Project 1: REST API Server#
http4s is Scala’s functional HTTP library. Build web servers while maintaining immutability and referential transparency. Circe handles JSON processing, Cats Effect handles asynchronous processing.
Tech Stack
Libraries used in this project. http4s-ember is a lightweight HTTP server/client implementation, and Circe generates JSON codecs at compile time.
- Scala 3 + http4s (functional HTTP library)
- Circe (JSON processing)
- Cats Effect (async processing)
build.sbt
ThisBuild / scalaVersion := "3.3.1"
lazy val root = (project in file("."))
.settings(
name := "scala-api-server",
libraryDependencies ++= Seq(
"org.http4s" %% "http4s-ember-server" % "0.23.25",
"org.http4s" %% "http4s-ember-client" % "0.23.25",
"org.http4s" %% "http4s-circe" % "0.23.25",
"org.http4s" %% "http4s-dsl" % "0.23.25",
"io.circe" %% "circe-generic" % "0.14.6",
"io.circe" %% "circe-parser" % "0.14.6",
"ch.qos.logback" % "logback-classic" % "1.4.14"
)
)Domain Model
First, define domain models to use in the API. Represent immutable data with Case Classes and leverage Circe’s automatic codec generation.
// domain/models.scala
package domain
import io.circe.{Decoder, Encoder}
import io.circe.generic.semiauto.*
// Domain model definition
case class UserId(value: Long) extends AnyVal
case class User(
id: UserId,
name: String,
email: String,
createdAt: java.time.Instant
)
case class CreateUserRequest(name: String, email: String)

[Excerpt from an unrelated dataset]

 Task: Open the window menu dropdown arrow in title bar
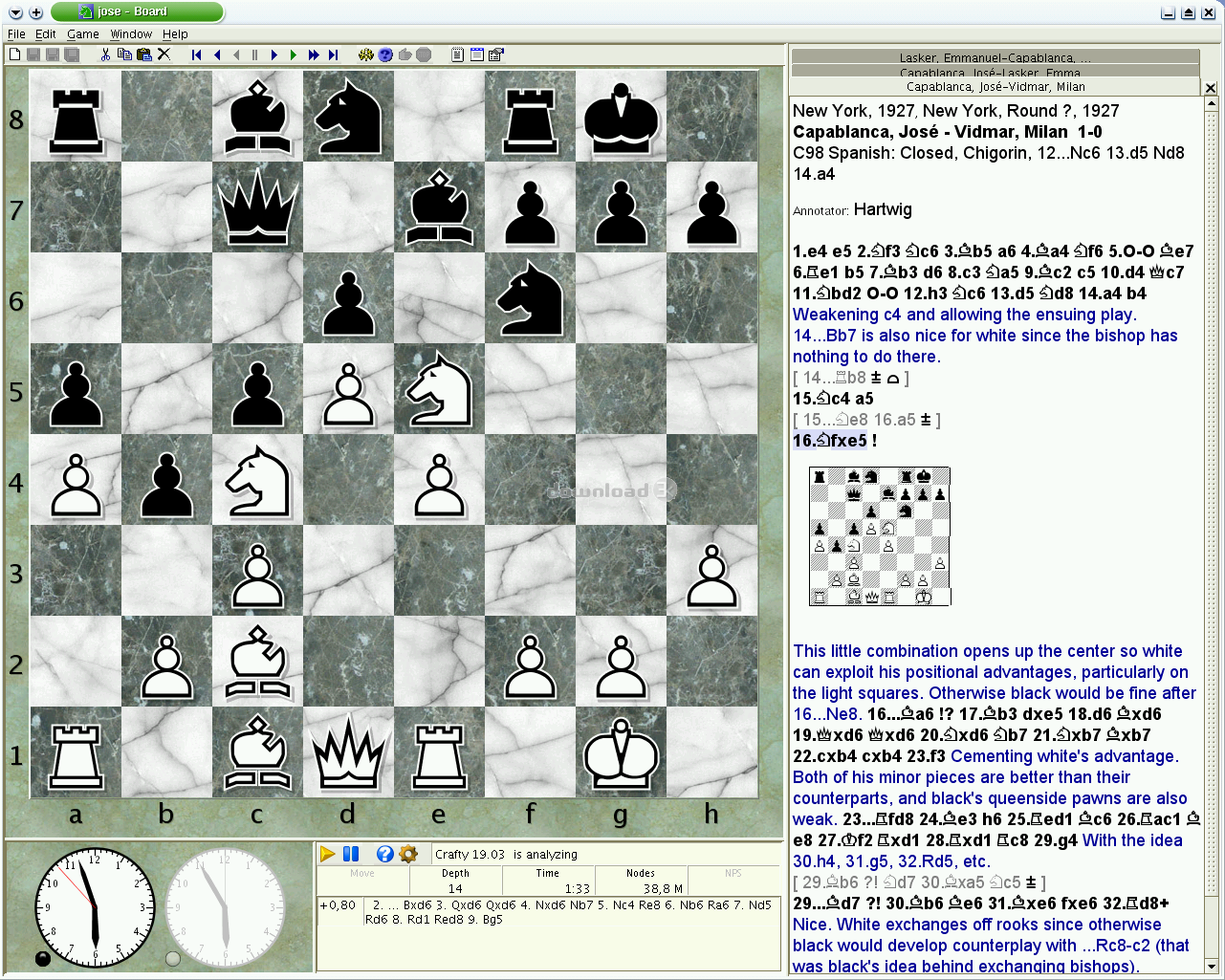15,12
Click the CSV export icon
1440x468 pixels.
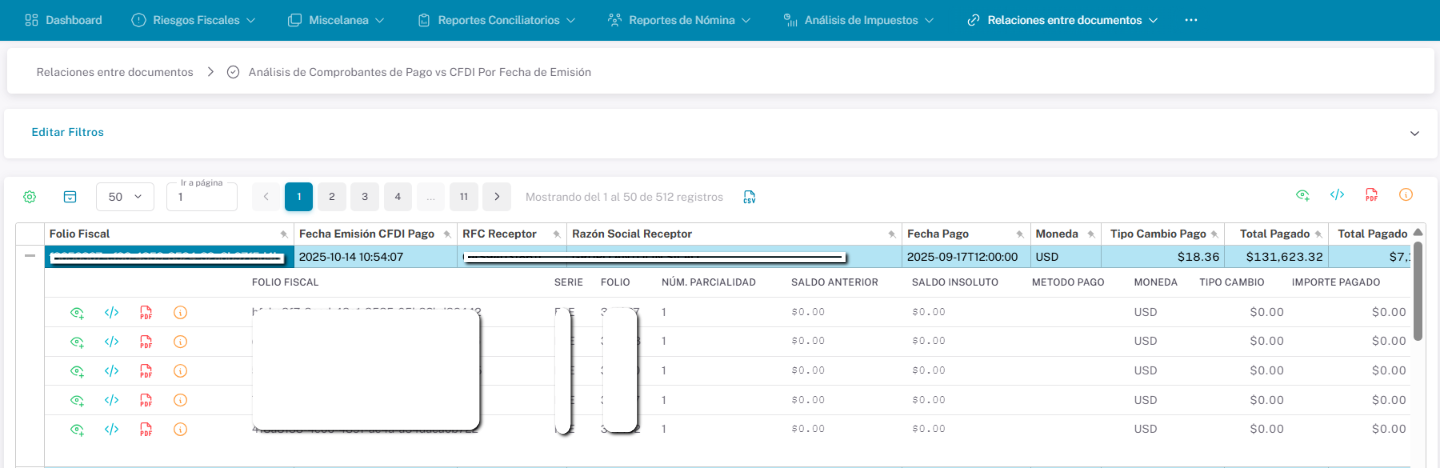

case class UpdateUserRequest(name: Option[String], email: Option[String])
case class UserResponse(id: Long, name: String, email: String)
// JSON codecs (Circe)
object JsonCodecs:
// UserId codec
given Encoder[UserId] = Encoder.encodeLong.contramap(_.value)
given Decoder[UserId] = Decoder.decodeLong.map(UserId.apply)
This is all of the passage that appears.